▶ **What is asked**: Copy word for word everything in the data from the line containing "Given: Go to the previous image arrow" down to the line containing "will [x=176, y=288].", including both of those lines.

▶ **Supplied entries**:

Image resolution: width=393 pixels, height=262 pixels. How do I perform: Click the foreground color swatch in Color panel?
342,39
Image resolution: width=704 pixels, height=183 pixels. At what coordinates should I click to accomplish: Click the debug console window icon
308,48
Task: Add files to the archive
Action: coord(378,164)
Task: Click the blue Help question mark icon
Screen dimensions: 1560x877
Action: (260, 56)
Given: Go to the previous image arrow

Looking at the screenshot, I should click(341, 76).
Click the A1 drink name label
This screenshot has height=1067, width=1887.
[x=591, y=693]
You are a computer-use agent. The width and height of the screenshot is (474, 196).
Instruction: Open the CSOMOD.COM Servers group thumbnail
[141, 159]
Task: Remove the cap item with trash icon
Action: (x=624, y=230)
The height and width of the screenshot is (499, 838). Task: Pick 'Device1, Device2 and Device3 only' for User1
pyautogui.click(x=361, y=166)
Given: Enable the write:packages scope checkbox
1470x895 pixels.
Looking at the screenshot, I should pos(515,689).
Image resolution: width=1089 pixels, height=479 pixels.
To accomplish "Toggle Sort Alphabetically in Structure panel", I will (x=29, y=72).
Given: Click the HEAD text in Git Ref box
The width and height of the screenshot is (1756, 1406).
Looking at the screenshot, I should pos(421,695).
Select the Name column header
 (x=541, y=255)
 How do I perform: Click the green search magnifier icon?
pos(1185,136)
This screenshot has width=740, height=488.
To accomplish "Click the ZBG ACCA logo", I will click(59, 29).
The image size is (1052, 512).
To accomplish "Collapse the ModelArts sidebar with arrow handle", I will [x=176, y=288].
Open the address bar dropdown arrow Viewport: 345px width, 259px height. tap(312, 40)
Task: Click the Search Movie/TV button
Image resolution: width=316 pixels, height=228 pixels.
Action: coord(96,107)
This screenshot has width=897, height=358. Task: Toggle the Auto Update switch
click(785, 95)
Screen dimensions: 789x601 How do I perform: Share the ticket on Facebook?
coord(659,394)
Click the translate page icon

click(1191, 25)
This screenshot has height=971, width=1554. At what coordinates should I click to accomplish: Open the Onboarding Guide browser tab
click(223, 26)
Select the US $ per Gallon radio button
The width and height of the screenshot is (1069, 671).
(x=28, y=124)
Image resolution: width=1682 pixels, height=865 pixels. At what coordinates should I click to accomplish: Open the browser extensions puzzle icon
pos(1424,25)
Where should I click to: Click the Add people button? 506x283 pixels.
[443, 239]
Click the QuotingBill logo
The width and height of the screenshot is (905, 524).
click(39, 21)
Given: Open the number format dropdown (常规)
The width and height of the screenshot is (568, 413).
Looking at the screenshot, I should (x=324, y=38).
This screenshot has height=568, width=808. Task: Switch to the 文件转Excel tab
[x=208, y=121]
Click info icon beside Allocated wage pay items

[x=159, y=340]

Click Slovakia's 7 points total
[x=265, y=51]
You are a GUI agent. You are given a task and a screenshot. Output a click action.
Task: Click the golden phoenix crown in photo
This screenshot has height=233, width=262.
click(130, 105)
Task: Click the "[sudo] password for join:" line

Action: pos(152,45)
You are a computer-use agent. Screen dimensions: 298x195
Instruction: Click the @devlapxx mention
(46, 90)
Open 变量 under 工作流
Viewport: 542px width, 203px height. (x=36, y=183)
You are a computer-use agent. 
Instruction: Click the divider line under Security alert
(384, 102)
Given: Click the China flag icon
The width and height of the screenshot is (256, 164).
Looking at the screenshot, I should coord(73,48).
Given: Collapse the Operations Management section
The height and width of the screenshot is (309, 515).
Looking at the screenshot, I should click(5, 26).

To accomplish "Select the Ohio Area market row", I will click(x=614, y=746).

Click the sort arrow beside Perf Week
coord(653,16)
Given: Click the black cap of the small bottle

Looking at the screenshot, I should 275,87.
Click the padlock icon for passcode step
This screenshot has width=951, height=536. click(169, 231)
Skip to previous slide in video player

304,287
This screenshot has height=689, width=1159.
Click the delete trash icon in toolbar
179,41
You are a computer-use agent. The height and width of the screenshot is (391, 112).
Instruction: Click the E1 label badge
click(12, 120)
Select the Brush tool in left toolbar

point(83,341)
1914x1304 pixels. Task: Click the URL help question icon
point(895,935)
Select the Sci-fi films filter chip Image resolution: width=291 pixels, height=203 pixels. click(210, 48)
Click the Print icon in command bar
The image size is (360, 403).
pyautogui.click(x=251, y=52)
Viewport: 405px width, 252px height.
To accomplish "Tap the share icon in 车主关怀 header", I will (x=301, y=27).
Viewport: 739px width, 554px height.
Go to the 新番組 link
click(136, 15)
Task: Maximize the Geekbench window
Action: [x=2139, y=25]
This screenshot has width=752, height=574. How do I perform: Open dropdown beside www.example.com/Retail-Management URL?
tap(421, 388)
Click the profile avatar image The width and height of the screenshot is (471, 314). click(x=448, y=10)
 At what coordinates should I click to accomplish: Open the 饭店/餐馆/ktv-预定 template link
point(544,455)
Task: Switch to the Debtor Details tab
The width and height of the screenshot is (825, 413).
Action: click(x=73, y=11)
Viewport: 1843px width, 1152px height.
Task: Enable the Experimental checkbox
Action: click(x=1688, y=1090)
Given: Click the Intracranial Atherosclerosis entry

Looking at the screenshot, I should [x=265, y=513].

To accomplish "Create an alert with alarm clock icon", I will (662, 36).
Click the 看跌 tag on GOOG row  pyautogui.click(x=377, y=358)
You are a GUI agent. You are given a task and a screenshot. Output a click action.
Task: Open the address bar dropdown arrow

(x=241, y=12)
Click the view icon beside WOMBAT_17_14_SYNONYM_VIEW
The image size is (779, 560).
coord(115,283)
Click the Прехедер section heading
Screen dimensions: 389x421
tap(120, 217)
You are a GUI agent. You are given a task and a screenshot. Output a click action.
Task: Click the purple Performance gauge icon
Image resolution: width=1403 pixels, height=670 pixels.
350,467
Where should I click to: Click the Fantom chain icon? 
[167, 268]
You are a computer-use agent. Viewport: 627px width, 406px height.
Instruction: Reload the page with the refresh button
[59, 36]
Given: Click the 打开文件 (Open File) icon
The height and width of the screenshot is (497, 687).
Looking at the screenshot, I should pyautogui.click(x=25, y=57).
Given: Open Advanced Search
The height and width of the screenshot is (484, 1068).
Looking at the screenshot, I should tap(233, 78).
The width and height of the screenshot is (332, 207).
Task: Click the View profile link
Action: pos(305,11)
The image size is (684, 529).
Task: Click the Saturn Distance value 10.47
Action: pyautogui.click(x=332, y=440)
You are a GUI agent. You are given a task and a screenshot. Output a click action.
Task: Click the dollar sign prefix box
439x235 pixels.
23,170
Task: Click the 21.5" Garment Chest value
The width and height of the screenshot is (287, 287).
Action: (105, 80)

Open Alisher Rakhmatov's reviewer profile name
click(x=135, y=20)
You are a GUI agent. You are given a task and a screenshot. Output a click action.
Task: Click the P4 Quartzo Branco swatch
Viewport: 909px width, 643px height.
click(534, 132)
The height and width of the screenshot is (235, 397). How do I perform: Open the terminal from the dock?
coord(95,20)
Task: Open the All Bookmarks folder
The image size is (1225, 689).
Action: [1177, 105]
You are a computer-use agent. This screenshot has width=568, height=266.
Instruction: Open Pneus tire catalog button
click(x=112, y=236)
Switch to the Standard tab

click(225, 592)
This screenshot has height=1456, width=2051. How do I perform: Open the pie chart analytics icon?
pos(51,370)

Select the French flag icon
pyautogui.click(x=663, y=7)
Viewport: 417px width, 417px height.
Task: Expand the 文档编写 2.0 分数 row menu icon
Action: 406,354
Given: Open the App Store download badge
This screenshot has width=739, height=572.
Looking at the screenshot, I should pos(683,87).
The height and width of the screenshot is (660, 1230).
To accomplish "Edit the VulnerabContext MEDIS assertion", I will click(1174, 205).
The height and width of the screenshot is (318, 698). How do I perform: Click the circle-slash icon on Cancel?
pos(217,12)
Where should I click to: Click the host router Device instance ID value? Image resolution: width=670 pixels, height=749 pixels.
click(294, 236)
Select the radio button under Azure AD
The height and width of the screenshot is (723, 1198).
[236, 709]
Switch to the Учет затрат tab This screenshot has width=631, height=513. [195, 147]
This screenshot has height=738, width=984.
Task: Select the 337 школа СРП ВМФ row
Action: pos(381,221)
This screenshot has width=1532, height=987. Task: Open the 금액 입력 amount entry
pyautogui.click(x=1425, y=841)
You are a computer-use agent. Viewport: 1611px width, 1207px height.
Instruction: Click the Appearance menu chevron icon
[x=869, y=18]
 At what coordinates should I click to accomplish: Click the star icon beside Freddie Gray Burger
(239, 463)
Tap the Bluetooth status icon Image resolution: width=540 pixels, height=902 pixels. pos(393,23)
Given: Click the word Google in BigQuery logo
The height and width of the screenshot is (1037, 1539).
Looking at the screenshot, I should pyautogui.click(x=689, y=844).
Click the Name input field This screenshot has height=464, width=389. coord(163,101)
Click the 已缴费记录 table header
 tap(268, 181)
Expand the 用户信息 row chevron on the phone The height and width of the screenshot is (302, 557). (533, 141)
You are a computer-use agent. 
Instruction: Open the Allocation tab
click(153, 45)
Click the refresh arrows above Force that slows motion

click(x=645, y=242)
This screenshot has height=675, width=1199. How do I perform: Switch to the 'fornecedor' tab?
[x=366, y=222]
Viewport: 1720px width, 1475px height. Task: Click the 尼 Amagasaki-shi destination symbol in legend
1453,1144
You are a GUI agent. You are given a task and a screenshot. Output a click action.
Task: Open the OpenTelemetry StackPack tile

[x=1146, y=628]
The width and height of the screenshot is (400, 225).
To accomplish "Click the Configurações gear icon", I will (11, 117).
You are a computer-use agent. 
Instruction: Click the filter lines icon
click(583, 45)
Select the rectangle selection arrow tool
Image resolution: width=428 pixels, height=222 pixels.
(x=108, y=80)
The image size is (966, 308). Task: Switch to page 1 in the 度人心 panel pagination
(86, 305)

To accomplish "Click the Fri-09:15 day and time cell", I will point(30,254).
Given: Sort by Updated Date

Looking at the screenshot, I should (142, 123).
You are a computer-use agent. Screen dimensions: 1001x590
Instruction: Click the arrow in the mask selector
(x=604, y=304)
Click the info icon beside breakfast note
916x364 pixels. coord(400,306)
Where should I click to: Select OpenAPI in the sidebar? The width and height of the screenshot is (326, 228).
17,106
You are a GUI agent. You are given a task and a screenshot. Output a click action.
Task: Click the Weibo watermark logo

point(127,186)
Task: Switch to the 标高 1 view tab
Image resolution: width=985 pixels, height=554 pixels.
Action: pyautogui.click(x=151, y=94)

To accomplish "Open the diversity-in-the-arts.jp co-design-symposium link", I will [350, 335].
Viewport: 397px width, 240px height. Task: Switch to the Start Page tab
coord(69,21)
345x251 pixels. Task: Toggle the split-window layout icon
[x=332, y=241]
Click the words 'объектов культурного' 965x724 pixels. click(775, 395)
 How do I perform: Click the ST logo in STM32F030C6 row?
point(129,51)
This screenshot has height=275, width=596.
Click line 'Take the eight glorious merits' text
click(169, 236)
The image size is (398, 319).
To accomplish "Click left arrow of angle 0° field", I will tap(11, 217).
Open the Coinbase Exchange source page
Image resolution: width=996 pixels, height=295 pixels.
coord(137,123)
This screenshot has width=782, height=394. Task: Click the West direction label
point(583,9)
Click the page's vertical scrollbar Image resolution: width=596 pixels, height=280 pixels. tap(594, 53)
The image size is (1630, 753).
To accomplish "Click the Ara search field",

▶ **Finished answer**:
Given: Go to the previous image arrow

Looking at the screenshot, I should click(341, 76).
Click the A1 drink name label
This screenshot has height=1067, width=1887.
[x=591, y=693]
You are a computer-use agent. The width and height of the screenshot is (474, 196).
Instruction: Open the CSOMOD.COM Servers group thumbnail
[141, 159]
Task: Remove the cap item with trash icon
Action: (x=624, y=230)
The height and width of the screenshot is (499, 838). Task: Pick 'Device1, Device2 and Device3 only' for User1
pyautogui.click(x=361, y=166)
Given: Enable the write:packages scope checkbox
1470x895 pixels.
Looking at the screenshot, I should pos(515,689).
Image resolution: width=1089 pixels, height=479 pixels.
To accomplish "Toggle Sort Alphabetically in Structure panel", I will (x=29, y=72).
Given: Click the HEAD text in Git Ref box
The width and height of the screenshot is (1756, 1406).
Looking at the screenshot, I should pos(421,695).
Select the Name column header
 (x=541, y=255)
 How do I perform: Click the green search magnifier icon?
pos(1185,136)
This screenshot has width=740, height=488.
To accomplish "Click the ZBG ACCA logo", I will click(59, 29).
The image size is (1052, 512).
To accomplish "Collapse the ModelArts sidebar with arrow handle", I will [x=176, y=288].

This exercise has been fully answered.